- [Document segment]:
Court Opinion

ID: 4862785
Source: CourtListenerOpinion
Date Created: 2021-08-26 01:56:19.357554+00
Date Added: 2024-06-11T08:12:02.553939
License: Public Domain

DREW, J.
| ¡Jimmie Barnett appeals a judgment ordering him to pay to his former wife one-half of an early withdrawal penalty that was incurred when his sister, to whom he *1046had granted power of attorney, removed former community property from an annuity.
Concluding that the trial court erred in denying Jimmie’s exception of insufficiency of service of process, we vacate the judgment and dismiss the claims against him without prejudice.
FACTS
Jimmie Barnett and Yvonne Barnett were married in 1970. Yvonne filed for divorce on January 20, 2004. A judgment of divorce was rendered on February 1, 2005.
On September 28, 2004, Jimmie granted a power of attorney to his sister, Julia Budwah. Jimmie revoked this power of attorney the next month. |sOn November 19, 2004, Jimmie again granted a power of attorney to Budwah. However, it was not until January 5, 2006, that Budwah accepted the power of attorney.
Jimmie and Yvonne each owned one-half of former community funds held in five annuities managed by AmerUS Annuity Group. Two of these annuity accounts, numbered 17168 and 32609, listed Jimmie as the policyholder.1 Four of the accounts contained less than $10,000. Account 17168 held over $400,000.
Jimmie had lingering health problems and had been placed in a nursing facility when Budwah accepted power of attorney in 2006.
Jimmie’s only income at the time was from Social Security benefits. Concerned about how Jimmie’s medical expenses would be paid, Budwah went to a local Medicaid office, where she was told that Jimmie was not eligible for Medicaid because of the annuities.

- [Recorded information]:
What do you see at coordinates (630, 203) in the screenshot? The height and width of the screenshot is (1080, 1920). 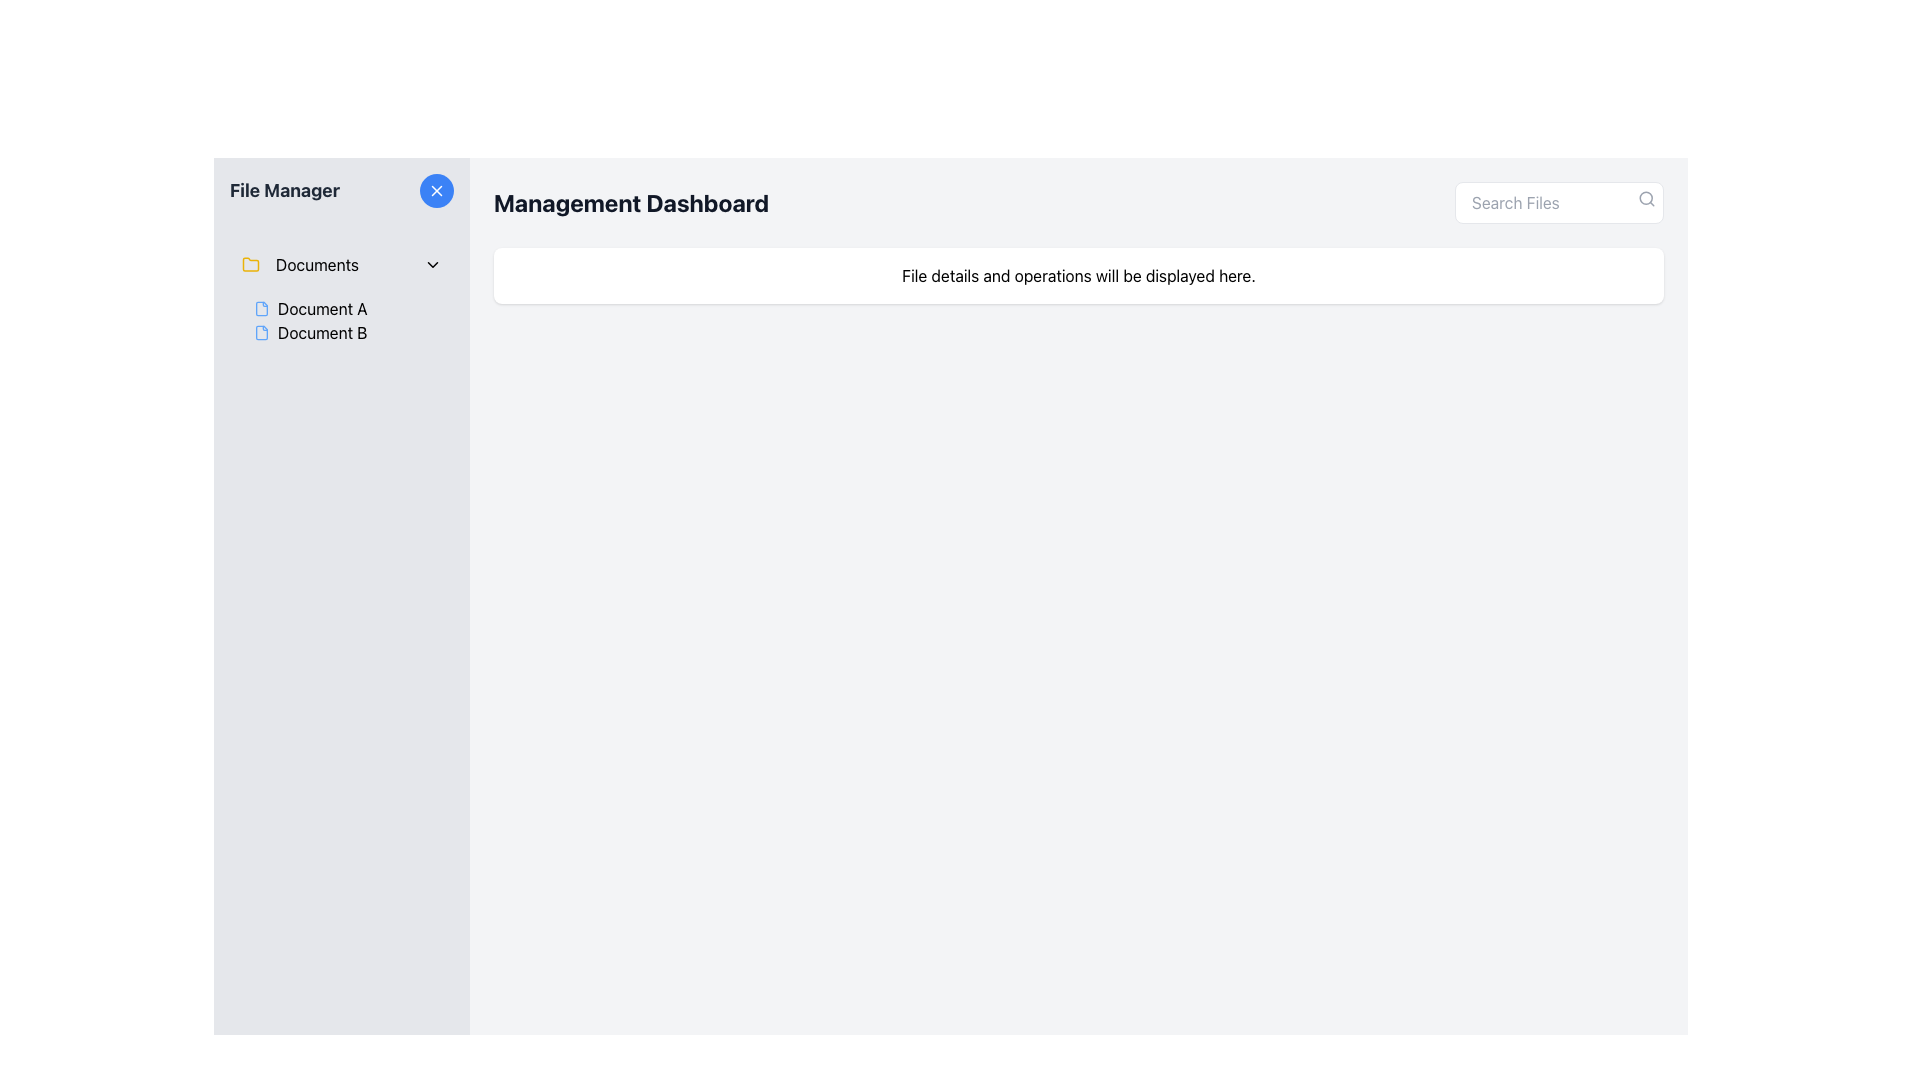 I see `the text header labeled 'Management Dashboard', which is prominently displayed in bold, large dark gray font in the upper left corner of the main content area, next to the search bar` at bounding box center [630, 203].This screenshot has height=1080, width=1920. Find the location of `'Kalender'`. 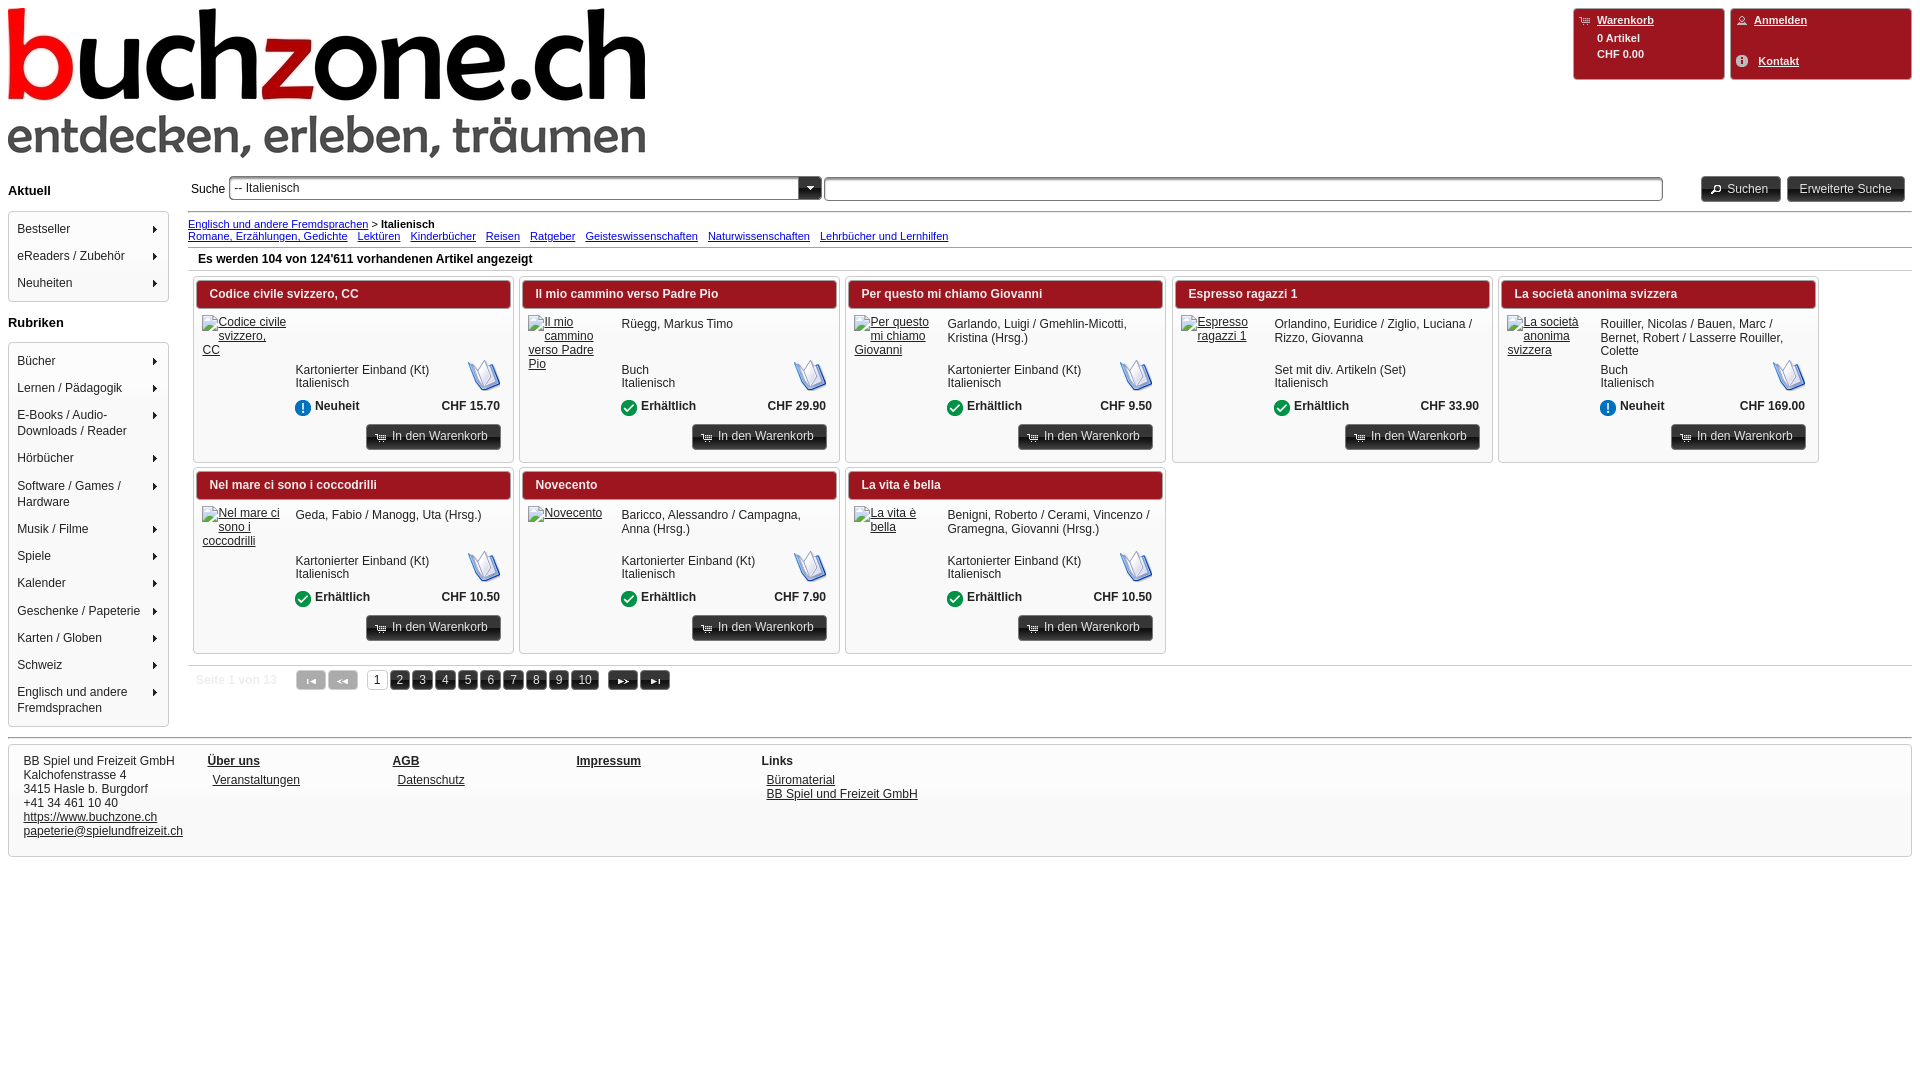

- [Task 1]: According to the court opinion, on what date did Julia Budwah accept the power of attorney?
- [Task 2]: Please continue the court opinion on the Barnett annuity dispute from the point where it stops.

- [Response box 1]: January 5, 2006.

- [Response box 2]:
On February 14, 2006, Budwah wrote to AmerUS requesting the withdrawal of all funds and the closing of account 32609 and any other accounts at AmerUS. AmerUS wrote to Budwah 10 days later that it had received Budwah’s request, but because the annuity was community property subject to a pending divorce settlement, the funds from the annuity |4could not be distributed at that time. AmerUS added that upon receipt of a copy of the final settlement, it would process Budwah’s request.
On May 31, 2006, Yvonne requested a partial withdrawal of funds from account 32609. Yvonne wrote on the policy disbursement request form that the withdrawal was to be without penalty because Jimmie had been in a hospital or a nursing home since December of 2005. The next month, AmerUS wrote to Yvonne’s counsel that it was unable to process the request for withdrawal of funds by Yvonne because there was a restraining order.
Yvonne and Budwah, on behalf of Jimmie, executed an Act of Partition and Settlement of Community Property (“settlement”) on September 27 and October 3, 2006. The settlement provided, in relevant part:
[A]n agreement was made between the parties on November 22, 2004, that the AmerUS and Alliance annuities would be divided by withdrawing the maximum amount that could be withdrawn each year, without penalty, and that each party or their agent would sign the necessary forms to do so and that the party receiving the check would make a copy of the check and send one-half (1/2) of the amount to the other party along with a copy of the check. The parties are equal owners of these accounts and all *1047injunctions and restraining orders are hereby vacated.
In the event either party makes a withdrawal from any of the aforementioned accounts, said party shall endorse the check, forward the check to Sandra S. Salley, attorney for Yvonne Sanders Barnett, who shall make copies of said | scheck, place it in the Salley & Salley, LLC, IOLTA account and issue individual checks for Jimmie Carl Barnett and Yvonne Sanders Barnett. Said check will be accompanied by a copy of the check received by and placed into the account of Salley & Salley, LLC.
The partition was approved by the court on July 25, 2007.
AmerUS wrote to Budwah on November 6, 2006, that it had received the papers granting her power of attorney over Jimmie. Four days later, Budwah completed a policy disbursement request form on behalf of Jimmie seeking all of the funds in accounts 17168 and 32609. She checked a box indicating that she elected to surrender the accounts for their outstanding balances “net of any applicable surrender charges.”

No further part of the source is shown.